12a Bourdon St, W1K 3PG, London, UK
Open: Tue-Sat 11am-6pm


Iris Touliatou: mothers

to Sat 19 Nov 2022

Artist: Iris Touliatou

12a Bourdon St, W1K 3PG Iris Touliatou: mothers

Tue-Sat 11am-6pm

to honour a new family by stretching its existing and future ties inconveniently is maybe a strange thing to do, but the subject here is not the institution of the museum, nor that of the gallery, but that of artistic practice and the symbolic and material economies within which it exists.

When we began, it was unclear whether it was even possible. During August, we attempted a critique of feelings, and more feelings came out loud, in public, some good, some bad, some ambivalent, definitely mixed.

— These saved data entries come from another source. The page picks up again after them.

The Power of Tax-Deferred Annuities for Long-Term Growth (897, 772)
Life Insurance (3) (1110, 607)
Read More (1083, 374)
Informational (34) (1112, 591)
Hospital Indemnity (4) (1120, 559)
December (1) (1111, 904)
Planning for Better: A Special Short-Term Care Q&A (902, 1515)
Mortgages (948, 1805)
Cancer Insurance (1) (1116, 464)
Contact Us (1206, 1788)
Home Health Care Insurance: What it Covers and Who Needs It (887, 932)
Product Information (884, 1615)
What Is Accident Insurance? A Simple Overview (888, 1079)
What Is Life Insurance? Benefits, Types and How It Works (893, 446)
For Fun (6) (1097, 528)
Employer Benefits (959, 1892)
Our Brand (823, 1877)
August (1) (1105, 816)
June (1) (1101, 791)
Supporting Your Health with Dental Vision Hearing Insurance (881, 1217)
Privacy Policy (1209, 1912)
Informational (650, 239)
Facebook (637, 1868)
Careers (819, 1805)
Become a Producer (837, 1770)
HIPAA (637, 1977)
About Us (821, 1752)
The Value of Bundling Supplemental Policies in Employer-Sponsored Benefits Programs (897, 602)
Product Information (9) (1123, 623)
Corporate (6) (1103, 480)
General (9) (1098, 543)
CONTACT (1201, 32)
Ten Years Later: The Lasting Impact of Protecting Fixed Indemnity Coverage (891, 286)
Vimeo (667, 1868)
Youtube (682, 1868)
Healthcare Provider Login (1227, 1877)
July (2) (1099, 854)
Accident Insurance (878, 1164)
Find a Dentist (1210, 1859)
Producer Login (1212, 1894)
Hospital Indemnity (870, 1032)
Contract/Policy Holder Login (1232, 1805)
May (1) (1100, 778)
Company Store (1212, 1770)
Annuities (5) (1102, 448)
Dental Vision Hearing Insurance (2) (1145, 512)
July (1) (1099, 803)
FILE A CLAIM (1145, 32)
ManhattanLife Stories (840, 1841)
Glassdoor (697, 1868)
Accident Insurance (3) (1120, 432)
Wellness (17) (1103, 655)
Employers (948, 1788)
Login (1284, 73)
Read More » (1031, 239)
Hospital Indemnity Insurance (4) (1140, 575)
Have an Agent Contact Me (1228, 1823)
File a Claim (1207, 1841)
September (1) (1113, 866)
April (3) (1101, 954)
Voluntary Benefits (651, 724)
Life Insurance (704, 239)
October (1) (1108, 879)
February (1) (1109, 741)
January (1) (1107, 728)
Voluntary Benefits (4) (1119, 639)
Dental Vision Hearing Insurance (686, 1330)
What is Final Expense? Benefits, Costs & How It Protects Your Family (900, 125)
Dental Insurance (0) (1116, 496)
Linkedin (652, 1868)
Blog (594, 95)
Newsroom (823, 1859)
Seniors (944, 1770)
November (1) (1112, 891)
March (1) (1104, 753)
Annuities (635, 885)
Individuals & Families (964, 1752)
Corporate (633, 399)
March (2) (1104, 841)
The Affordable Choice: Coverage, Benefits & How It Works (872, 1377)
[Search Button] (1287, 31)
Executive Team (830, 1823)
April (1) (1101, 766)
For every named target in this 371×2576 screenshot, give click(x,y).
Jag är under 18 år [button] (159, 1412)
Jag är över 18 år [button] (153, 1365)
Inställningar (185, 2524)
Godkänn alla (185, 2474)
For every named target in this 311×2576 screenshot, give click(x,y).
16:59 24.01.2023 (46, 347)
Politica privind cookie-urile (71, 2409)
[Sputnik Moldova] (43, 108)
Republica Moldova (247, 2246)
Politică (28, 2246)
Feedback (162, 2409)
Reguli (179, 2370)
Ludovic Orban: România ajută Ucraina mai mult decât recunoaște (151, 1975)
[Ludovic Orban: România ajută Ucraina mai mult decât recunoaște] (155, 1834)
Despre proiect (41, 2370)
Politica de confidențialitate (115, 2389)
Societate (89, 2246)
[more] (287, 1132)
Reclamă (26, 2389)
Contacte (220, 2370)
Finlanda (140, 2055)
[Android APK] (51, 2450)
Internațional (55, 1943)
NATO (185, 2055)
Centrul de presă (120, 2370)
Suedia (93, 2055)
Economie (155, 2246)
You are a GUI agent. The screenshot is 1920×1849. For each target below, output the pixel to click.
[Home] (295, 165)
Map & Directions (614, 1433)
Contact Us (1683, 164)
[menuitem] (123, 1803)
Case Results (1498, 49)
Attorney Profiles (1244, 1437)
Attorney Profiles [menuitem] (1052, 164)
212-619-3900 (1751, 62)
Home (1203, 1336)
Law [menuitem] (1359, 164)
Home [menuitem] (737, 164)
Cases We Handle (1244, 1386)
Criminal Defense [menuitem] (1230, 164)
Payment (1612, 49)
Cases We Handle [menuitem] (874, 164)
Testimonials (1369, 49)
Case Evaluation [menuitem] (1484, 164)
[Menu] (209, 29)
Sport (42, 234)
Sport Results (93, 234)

We also had a lot of questions.

Is there enough water?
Is there enough pressure?
Is there a right time?
What is necessary and how is it connected?
What is permitted and how is it dismantled?
Who decides and who functions?
What is still available and to whom?

When does the work start and when does the work stop?
Are we allowed?
Are they autonomous?
Can we rely on them?
How do we care?
How much of a commitment is that?
Will we miss something ?
Can it be replaced?
Should it be replaced?
What will happen after?
Do we still believe in this, or have we changed our minds?

Lots of questions and lots of feelings are great, but the unfinished business of sentimentality at some point comes down to facts. I wasn’t met with great resistance, not the one I was hoping for.

Infrastructures—things and systems made, built, old, new, lived, loved, hated, sustained, or resisted—often remain invisible, enigmatic, sometimes unquestioned. They become apparent and change when friction is applied.

If the mother is still the model of successful femininity, the ethical figure par excellence, the mothers presented here embody care, provisions, relief, refusals, failures, rest and arrest. They wake up, they stop, they restart, they reset, they move, they lose, they collapse. They are ordinary, they are excessive, they have no more, they are open to future circulation or they are an end in themselves.

During August I read that Lauren Berlant, apparently standing in tree pose, replied to a particularly long winded question after a keynote they’d given:

There are only two kinds of questions; am I right or are you my mother?